Format every line in the rows below as a numbered list, omitting blank lines.

** Start Stored data **

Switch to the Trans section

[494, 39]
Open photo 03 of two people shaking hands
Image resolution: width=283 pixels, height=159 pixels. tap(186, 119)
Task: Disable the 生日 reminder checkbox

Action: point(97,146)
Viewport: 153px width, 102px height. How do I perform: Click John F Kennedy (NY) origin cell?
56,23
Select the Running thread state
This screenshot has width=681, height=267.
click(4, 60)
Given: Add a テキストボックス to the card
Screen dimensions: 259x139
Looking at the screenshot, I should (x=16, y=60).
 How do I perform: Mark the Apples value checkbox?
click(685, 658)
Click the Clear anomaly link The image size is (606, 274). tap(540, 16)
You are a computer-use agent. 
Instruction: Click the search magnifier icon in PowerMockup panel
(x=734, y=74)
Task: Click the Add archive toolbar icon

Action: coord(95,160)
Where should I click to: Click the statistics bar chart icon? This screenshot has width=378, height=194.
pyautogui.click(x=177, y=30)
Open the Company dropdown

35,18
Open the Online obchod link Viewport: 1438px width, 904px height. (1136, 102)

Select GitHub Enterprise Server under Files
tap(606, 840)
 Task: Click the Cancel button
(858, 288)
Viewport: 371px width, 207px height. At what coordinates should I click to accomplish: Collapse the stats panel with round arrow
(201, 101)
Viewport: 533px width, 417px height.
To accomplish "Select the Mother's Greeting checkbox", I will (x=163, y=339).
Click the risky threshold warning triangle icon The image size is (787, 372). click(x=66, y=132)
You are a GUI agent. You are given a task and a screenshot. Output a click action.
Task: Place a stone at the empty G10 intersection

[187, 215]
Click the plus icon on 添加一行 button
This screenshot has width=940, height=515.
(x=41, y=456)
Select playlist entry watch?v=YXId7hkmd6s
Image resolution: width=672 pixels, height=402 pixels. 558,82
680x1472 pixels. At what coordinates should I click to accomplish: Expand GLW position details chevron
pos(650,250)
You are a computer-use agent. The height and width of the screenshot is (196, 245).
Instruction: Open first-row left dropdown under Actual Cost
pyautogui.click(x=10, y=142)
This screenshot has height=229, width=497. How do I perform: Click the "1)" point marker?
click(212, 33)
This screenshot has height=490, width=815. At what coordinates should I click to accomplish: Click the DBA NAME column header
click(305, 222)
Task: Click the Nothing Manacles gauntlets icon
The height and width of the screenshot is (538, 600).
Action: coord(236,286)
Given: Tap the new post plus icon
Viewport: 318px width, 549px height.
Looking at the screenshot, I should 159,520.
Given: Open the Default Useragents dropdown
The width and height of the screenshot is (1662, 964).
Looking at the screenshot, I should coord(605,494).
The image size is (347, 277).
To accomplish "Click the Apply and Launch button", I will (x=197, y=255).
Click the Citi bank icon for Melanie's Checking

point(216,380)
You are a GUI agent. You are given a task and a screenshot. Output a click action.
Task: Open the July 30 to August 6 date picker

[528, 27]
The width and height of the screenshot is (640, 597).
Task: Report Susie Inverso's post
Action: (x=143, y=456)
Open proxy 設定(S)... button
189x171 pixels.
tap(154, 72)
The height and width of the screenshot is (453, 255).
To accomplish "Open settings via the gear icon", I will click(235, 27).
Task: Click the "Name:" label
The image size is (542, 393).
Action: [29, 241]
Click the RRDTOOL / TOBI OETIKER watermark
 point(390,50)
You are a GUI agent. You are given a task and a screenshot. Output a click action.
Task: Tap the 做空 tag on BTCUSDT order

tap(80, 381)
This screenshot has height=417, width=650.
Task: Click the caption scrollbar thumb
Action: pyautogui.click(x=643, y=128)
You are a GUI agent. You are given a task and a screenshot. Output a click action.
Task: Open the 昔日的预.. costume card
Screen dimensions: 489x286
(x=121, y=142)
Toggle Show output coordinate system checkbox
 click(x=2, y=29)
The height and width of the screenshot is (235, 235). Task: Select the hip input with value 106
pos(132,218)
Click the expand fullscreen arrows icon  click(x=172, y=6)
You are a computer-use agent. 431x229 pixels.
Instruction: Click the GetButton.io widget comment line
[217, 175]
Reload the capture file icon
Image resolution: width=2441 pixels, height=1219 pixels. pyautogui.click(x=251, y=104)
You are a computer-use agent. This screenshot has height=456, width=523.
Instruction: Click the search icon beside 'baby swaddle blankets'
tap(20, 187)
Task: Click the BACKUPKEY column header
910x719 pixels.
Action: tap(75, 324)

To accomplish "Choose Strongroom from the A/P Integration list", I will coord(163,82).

** End Stored data **

▸ Final result
1. Switch to the Trans section
2. [494, 39]
3. Open photo 03 of two people shaking hands
4. Image resolution: width=283 pixels, height=159 pixels. tap(186, 119)
5. Task: Disable the 生日 reminder checkbox
6. Action: point(97,146)
7. Viewport: 153px width, 102px height. How do I perform: Click John F Kennedy (NY) origin cell?
8. 56,23
9. Select the Running thread state
10. This screenshot has width=681, height=267.
11. click(4, 60)
12. Given: Add a テキストボックス to the card
13. Screen dimensions: 259x139
14. Looking at the screenshot, I should (x=16, y=60).
15.  How do I perform: Mark the Apples value checkbox?
16. click(685, 658)
17. Click the Clear anomaly link The image size is (606, 274). tap(540, 16)
18. You are a computer-use agent. 
19. Instruction: Click the search magnifier icon in PowerMockup panel
20. (x=734, y=74)
21. Task: Click the Add archive toolbar icon
22. Action: coord(95,160)
23. Where should I click to: Click the statistics bar chart icon? This screenshot has width=378, height=194.
24. pyautogui.click(x=177, y=30)
25. Open the Company dropdown
26. 35,18
27. Open the Online obchod link Viewport: 1438px width, 904px height. (1136, 102)
28. Select GitHub Enterprise Server under Files
29. tap(606, 840)
30.  Task: Click the Cancel button
31. (858, 288)
32. Viewport: 371px width, 207px height. At what coordinates should I click to accomplish: Collapse the stats panel with round arrow
33. (201, 101)
34. Viewport: 533px width, 417px height.
35. To accomplish "Select the Mother's Greeting checkbox", I will (x=163, y=339).
36. Click the risky threshold warning triangle icon The image size is (787, 372). click(x=66, y=132)
37. You are a GUI agent. You are given a task and a screenshot. Output a click action.
38. Task: Place a stone at the empty G10 intersection
39. [187, 215]
40. Click the plus icon on 添加一行 button
41. This screenshot has width=940, height=515.
42. (x=41, y=456)
43. Select playlist entry watch?v=YXId7hkmd6s
44. Image resolution: width=672 pixels, height=402 pixels. 558,82
45. 680x1472 pixels. At what coordinates should I click to accomplish: Expand GLW position details chevron
46. pos(650,250)
47. You are a computer-use agent. The height and width of the screenshot is (196, 245).
48. Instruction: Open first-row left dropdown under Actual Cost
49. pyautogui.click(x=10, y=142)
50. This screenshot has height=229, width=497. How do I perform: Click the "1)" point marker?
51. click(212, 33)
52. This screenshot has height=490, width=815. At what coordinates should I click to accomplish: Click the DBA NAME column header
53. click(305, 222)
54. Task: Click the Nothing Manacles gauntlets icon
55. The height and width of the screenshot is (538, 600).
56. Action: coord(236,286)
57. Given: Tap the new post plus icon
58. Viewport: 318px width, 549px height.
59. Looking at the screenshot, I should 159,520.
60. Given: Open the Default Useragents dropdown
61. The width and height of the screenshot is (1662, 964).
62. Looking at the screenshot, I should coord(605,494).
63. The image size is (347, 277).
64. To accomplish "Click the Apply and Launch button", I will (x=197, y=255).
65. Click the Citi bank icon for Melanie's Checking
66. point(216,380)
67. You are a GUI agent. You are given a task and a screenshot. Output a click action.
68. Task: Open the July 30 to August 6 date picker
69. [528, 27]
70. The width and height of the screenshot is (640, 597).
71. Task: Report Susie Inverso's post
72. Action: (x=143, y=456)
73. Open proxy 設定(S)... button
74. 189x171 pixels.
75. tap(154, 72)
76. The height and width of the screenshot is (453, 255).
77. To accomplish "Open settings via the gear icon", I will click(235, 27).
78. Task: Click the "Name:" label
79. The image size is (542, 393).
80. Action: [29, 241]
81. Click the RRDTOOL / TOBI OETIKER watermark
82.  point(390,50)
83. You are a GUI agent. You are given a task and a screenshot. Output a click action.
84. Task: Tap the 做空 tag on BTCUSDT order
85. tap(80, 381)
86. This screenshot has height=417, width=650.
87. Task: Click the caption scrollbar thumb
88. Action: pyautogui.click(x=643, y=128)
89. You are a GUI agent. You are given a task and a screenshot. Output a click action.
90. Task: Open the 昔日的预.. costume card
91. Screen dimensions: 489x286
92. (x=121, y=142)
93. Toggle Show output coordinate system checkbox
94.  click(x=2, y=29)
95. The height and width of the screenshot is (235, 235). Task: Select the hip input with value 106
96. pos(132,218)
97. Click the expand fullscreen arrows icon  click(x=172, y=6)
98. You are a computer-use agent. 431x229 pixels.
99. Instruction: Click the GetButton.io widget comment line
100. [217, 175]
101. Reload the capture file icon
102. Image resolution: width=2441 pixels, height=1219 pixels. pyautogui.click(x=251, y=104)
103. You are a computer-use agent. This screenshot has height=456, width=523.
104. Instruction: Click the search icon beside 'baby swaddle blankets'
105. tap(20, 187)
106. Task: Click the BACKUPKEY column header
107. 910x719 pixels.
108. Action: tap(75, 324)
109. To accomplish "Choose Strongroom from the A/P Integration list", I will coord(163,82).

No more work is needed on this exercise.